Work to do:
**A.** From the sausage article below, set down the passage starting with "The pork sausage" and going on through "turkey or chicken.", word for word.
**B.** According to the sausage article below, how old is Martin Giunta?
**C.** List every sausage variety that the sausage article below describes by its ingredients.

Source document:
***

| Martin Giunta doesn't need to
showcase his immaculate sausage-making facility just off the highway,
penned in by the fields and woods of East Greenwich. He doesn't have to
throw tidbits about the Philadelphia restaurateurs who buy his specialty
sausage and ask him to come up with new varieties. He doesn't even have to
fork into his family's passion for the meat business.
Just eat.
The pork sausage flavored with sharp-aged Provolone cheese and fresh
Italian parsley is enough to win arguments. So is the chicken sausage with
feta cheese and fresh spinach. And the fresh apple sausage made with pork,
turkey or chicken.
With more than 30 varieties of Martin's Specialty Sausages in production,
it's enough to make his fans groan out loud. That's the reaction he's looking
for.
"When you eat our sausage, I want you to say, "Oh my God, I've never tasted
anything better," said Giunta, the company's 44-year-old owner and sausage
creator.
If you bite into his chicken, feta and spinach sausage and don't taste the
feta and spinach, he said, "I'm not happy."

***

Recorded data:
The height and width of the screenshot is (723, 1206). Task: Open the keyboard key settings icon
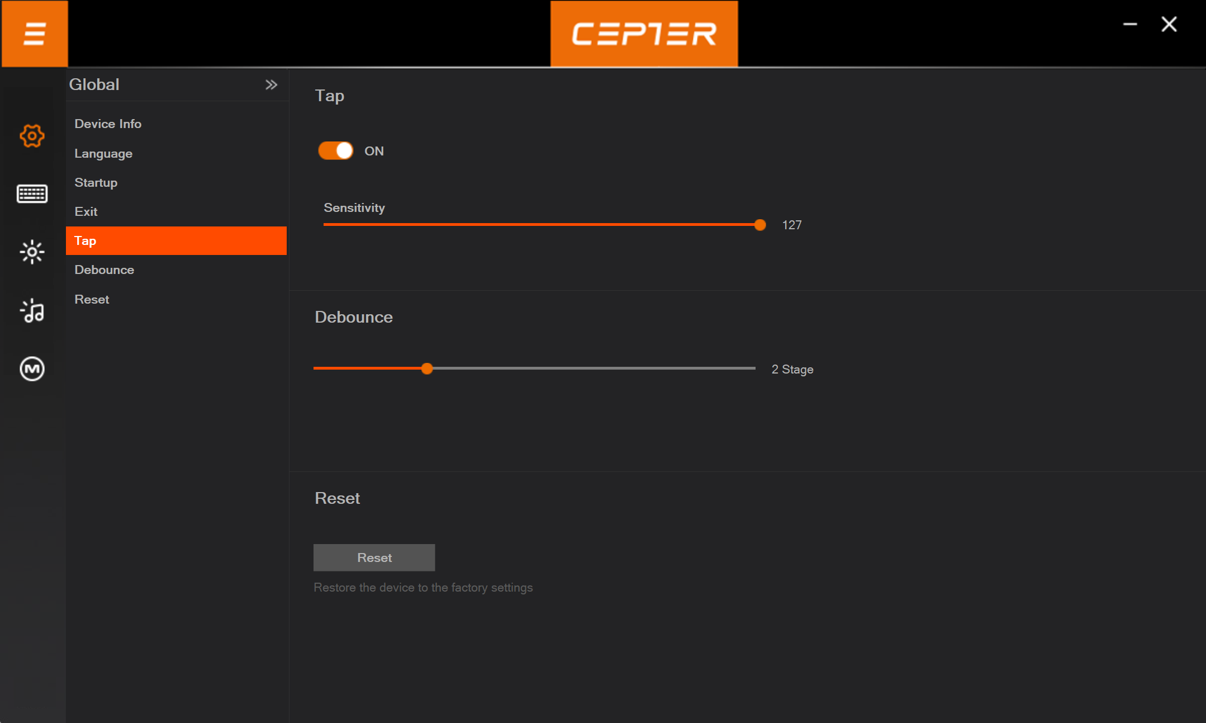[x=32, y=194]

***

Solutions to the problems:
**A.**
The pork sausage flavored with sharp-aged Provolone cheese and fresh
Italian parsley is enough to win arguments. So is the chicken sausage with
feta cheese and fresh spinach. And the fresh apple sausage made with pork,
turkey or chicken.

**B.** He is 44 years old.

**C.**
- Pork sausage flavored with sharp-aged Provolone cheese and fresh Italian parsley
- Chicken sausage with feta cheese and fresh spinach
- Fresh apple sausage made with pork, turkey or chicken